Scale (mapping)
The scale is the proportion between the real dimensions of an object and those of the drawing that represents it. For example, if a scale indicates a ratio of 1:15,000, it means that one centimeter on the map represents 15,000 cm in the real world.
The first form is the relationship between the size of the generating balloon and the size of the Earth. The generator globe is a conceptual model to which the Earth is reduced and from which the map is projected. The ratio between the size of the Earth and that of the generating globe is called the nominal scale (= major scale = representative fraction). Many maps indicate nominal scale and may even show a bar scale (sometimes just called scale) to represent it.
The second distinct concept of scale applies to the variation of scale on a map. It is the relationship between the scale of the mapped point and the nominal scale. In this case 'scale' means the scale factor (= point scale = particular scale).
If the map region is small enough to ignore the curvature of the Earth, as in the case of a city plan, a single value can be used as a scale without causing measurement error. On maps that cover larger areas, or the entire Earth, the map scale may be less useful or even useless for measuring distances. Map projection becomes critical to understanding how scale varies across the map. When scale varies markedly, the scale factor can be accounted for. The Tissot indicatrix is often used to illustrate the variation of the scale of points on a map.
History
The foundations of quantitative map scaling date back to ancient China, with textual evidence that the idea of map scaling was understood as early as the 17th century II a. C. The ancient Chinese surveyors and cartographers had extensive technical resources for making maps, such as counting rods, a carpenter's square, a plumb bob, compasses to draw circles, and sight tubes to measure inclination. Reference frames that postulated an incipient coordinate system to identify places were hinted at by ancient Chinese astronomers who divided the sky into various lunar sectors or lodges.

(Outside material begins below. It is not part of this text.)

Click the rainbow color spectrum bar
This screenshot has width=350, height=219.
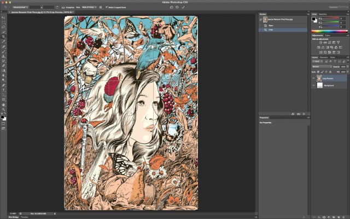(329, 32)
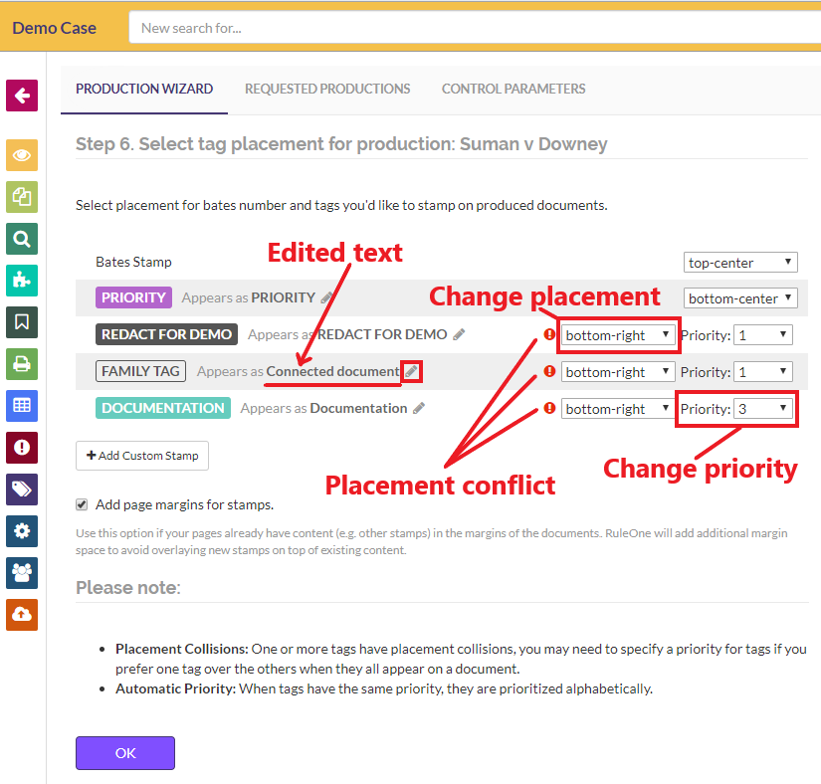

Chinese cartographer and geographer Pei Xiu of the Three Kingdoms period created a set of large-area maps that were drawn to scale. He developed a set of principles that emphasized the importance of consistency of scale, directional measurements, and adjustments to the measurements of the terrain being mapped.
Types of scales
There are three types of scales:
- Natural scale: It is when the size of the object represented on the plane coincides with reality. There are several standardized flat formats to try to occupy reduction spaces.
- Reduction scale: It is used when the physical size of the plane is less than reality. This scale is used to represent parts (E.1:2 or E.1:5), housing plans (E:1:50), physical maps of territories where the reduction is much greater and can be scales of the order of E.1:50.000 or E.1:100.000.
- Scale of expansion: It is used when making the plane of very small pieces or details of a plane. In this case the value of the numerator is higher than the value of the denominator, or it should be divided by the numerator to know the actual value of the piece.
Large-scale maps without taking curvature into account
The region in which the earth can be considered flat depends on the precision of survey measurements. If measured to the nearest meter only, then the curvature of the earth is undetectable at a meridian distance of about 100 kilometers (62.1 mi) and on an east-west line of about 80 km (at 45 degree latitude). If measured to the nearest 1 millimeter (0 in), the curvature is undetectable on a meridian of about 10 km and on an east-west line of about 8 km. Thus, a map of New York City with a precision of one meter or a plan of a work with a precision of one millimeter would both satisfy the previous conditions for the disregard of curvature. They can be dealt with by planar topography and can be mapped by scale drawings in which any two points at the same distance on the drawing are at the same distance on the ground. True ground distances are calculated by measuring the distance on the map and then multiplying by the inverse of the scale fraction or, equivalently, simply using divisors to transfer the spacing between map points to a scale bar on the map. Map.
Point scale (or particular scale)
As demonstrated in Gauss's Theorema egregium, a sphere (or ellipsoid) cannot be projected onto a plane without being deformed. This is commonly illustrated by the impossibility of smoothing an orange peel on a flat surface without breaking and deforming it. The only real representation of a sphere at constant scale is another sphere such as a globe.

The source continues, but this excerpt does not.